In this post, we will see Assignment Statements | PPL | Sebesta | Expressions and Assignment Statements | assignment statements, ppl, sebesta, expressions and assignment statements
6. Assignment Statements
Simple Assignments
i. Nearly all programming
languages currently being used use the equal sign for the assignment
operator.
ii. ALGOL 60 and Ada makes
use of := as the assignment operator.
iii. In some languages, such
as Fortran and Ada, an assignment can appear only as a stand-alone statement,
and the destination is restricted to a single variable.
Conditional Targets
Perl allows conditional targets on assignment statements.
For example, consider
($flag ? $count1 : $count2) =
0;
which is equivalent to
if ($flag) {
$count1 = 0;
}
else {
$count2 = 0;
}
Compound Assignment
Operators
The form of assignment that can be abbreviated
with this technique has the destination variable also appearing as the first
operand in the expression on the right side, as in
a = a + b
By Compound Assignment Operator, above statement
is written as follows:
a+=b
It is provided by ALGOL 68, C-based languages, Perl,
JavaScript, Python, and Ruby.
Unary Assignment
Operators
The C-based languages, Perl, and JavaScript include two
special unary arithmetic operators that are actually abbreviated
assignments. They combine increment and decrement operations with assignment.

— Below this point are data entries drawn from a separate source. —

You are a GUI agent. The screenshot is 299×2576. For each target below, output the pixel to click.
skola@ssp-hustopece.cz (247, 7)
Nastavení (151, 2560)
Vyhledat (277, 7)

In the assignment statement
sum = ++ count;
It is similar to
count = count + 1;
sum = count;
If the same operator is used as a postfix operator, as
in
sum = count ++;
It is similar to
sum = count;
count = count + 1;
count ++
It is similar to
count=count+1
When two unary operators apply to the same operand,
the association is right to left. For example, in
- count ++
count is first incremented and then negated. So, it is
equivalent to
- (count ++)
Assignment as an
Expression
Expression is evaluated and then it is assigned.
e.g.
1. while ((ch = getchar()) !=
EOF) { ... }
2. a = b + (c = d / b) - 1
Multiple Assignments
Some programming languages like Perl, Ruby, and Lua
supports multiple-target, multiple-source assignment statements.
For example, in Perl one can
write
($first, $second, $third) = (20, 40, 60);
Here, $first is assigned 20,
$second is assigned 40 and $third is assigned 60.